1. The problem statement, all variables and given/known data The set A has 5 elements. 1. How many relations exist on A? 2. How many of those relations are symmetric and reflexive? 3. The attempt at a solution Some of the parts of this question are harder than others. 1. By simple counting, there are 2^(5^2) or 2^25 total relations. Some 33 million 2. This is the one I'm having the most trouble with, and I think its a confusion with definition. A relation is symmetric if it maps an element back onto itself. Since there are 5 elements, there are 2^5 relations, just by this consideration, which are reflexive. They are also symmetric, by virtue of mapping only onto themselves. My question is, is a relation still considered reflexive if it maps onto itself AND another element? For example, if I index the elements of A 1 through 5, is: R = {(1,1), (5,5), (1,5), (5,1)} a reflexive relation?
I realized my mistake right after I posted. OP now shows {(1,1),(5,5),(1,5),(5,1)} Here's my new thought. If I let x be the subset of A that I am using for any given relation, then I have |x| identical mappings + some pairs of symmetric maps. If |x| = 1, then I just have 5 possible relations, one for each element. If |x| = 2, then I have 5 choose 2 ways of picking the elements, and one possible pair of reflexive relations. If |x| = 3, then I have 5 choose 3 ways of picking the elements and 6 possible pairs of reflexive relations. Then I add up the number of possible relations for all possible |x|?
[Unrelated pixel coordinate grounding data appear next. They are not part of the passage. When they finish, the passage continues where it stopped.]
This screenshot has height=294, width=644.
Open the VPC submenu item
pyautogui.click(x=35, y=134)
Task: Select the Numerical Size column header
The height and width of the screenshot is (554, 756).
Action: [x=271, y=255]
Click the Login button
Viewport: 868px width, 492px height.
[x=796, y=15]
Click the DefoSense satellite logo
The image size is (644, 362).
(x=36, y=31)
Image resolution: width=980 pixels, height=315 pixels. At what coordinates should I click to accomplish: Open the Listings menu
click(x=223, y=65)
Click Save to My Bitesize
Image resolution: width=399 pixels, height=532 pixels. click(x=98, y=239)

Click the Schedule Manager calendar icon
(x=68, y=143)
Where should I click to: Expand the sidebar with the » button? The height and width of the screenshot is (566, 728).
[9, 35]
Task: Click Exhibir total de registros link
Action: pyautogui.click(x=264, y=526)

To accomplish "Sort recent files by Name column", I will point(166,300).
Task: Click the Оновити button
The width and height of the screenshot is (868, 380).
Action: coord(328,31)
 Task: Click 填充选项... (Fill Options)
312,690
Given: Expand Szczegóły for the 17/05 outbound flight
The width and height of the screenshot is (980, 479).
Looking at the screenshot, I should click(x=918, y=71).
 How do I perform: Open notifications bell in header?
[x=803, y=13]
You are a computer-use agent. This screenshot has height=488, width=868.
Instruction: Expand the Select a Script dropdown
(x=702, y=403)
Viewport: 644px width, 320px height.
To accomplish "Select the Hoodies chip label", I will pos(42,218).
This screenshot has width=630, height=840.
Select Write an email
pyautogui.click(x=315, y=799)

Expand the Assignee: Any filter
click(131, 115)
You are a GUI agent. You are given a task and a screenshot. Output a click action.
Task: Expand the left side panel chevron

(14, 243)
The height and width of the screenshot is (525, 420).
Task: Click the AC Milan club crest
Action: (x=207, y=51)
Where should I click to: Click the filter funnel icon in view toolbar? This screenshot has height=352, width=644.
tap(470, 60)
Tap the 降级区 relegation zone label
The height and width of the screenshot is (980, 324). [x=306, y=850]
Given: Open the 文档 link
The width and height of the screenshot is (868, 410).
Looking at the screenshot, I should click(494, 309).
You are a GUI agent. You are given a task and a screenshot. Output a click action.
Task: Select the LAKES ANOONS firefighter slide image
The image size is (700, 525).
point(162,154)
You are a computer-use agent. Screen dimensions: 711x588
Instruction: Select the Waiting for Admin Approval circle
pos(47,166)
Sounds complicated. Approach it like you did 1. There were 5^2 things to choose from so 2^(25) ways to make a subset. You have to choose all of the (i,i) pairs. Ok, so think about the (i,j) pairs with i<j. If you choose (i,j) you have to also choose (j,i), so you don't have any independent choice for them. But you can choose any subset of the pairs (i,j) i<j, right? How may pairs is that and how many subsets? (I visualize it as symmetrically choosing squares in a 5x5 grid, if that's any help).
That does make sense. If you think of the relation space as a 5x5 matrix, then you can choose a diagonal element or any element in the strictly lower triangular part. Thank you!
Sure. Except you HAVE to pick the diagonal elements if you want it to be reflexive, right? The only elements you have a choice about are in the lower triangular part.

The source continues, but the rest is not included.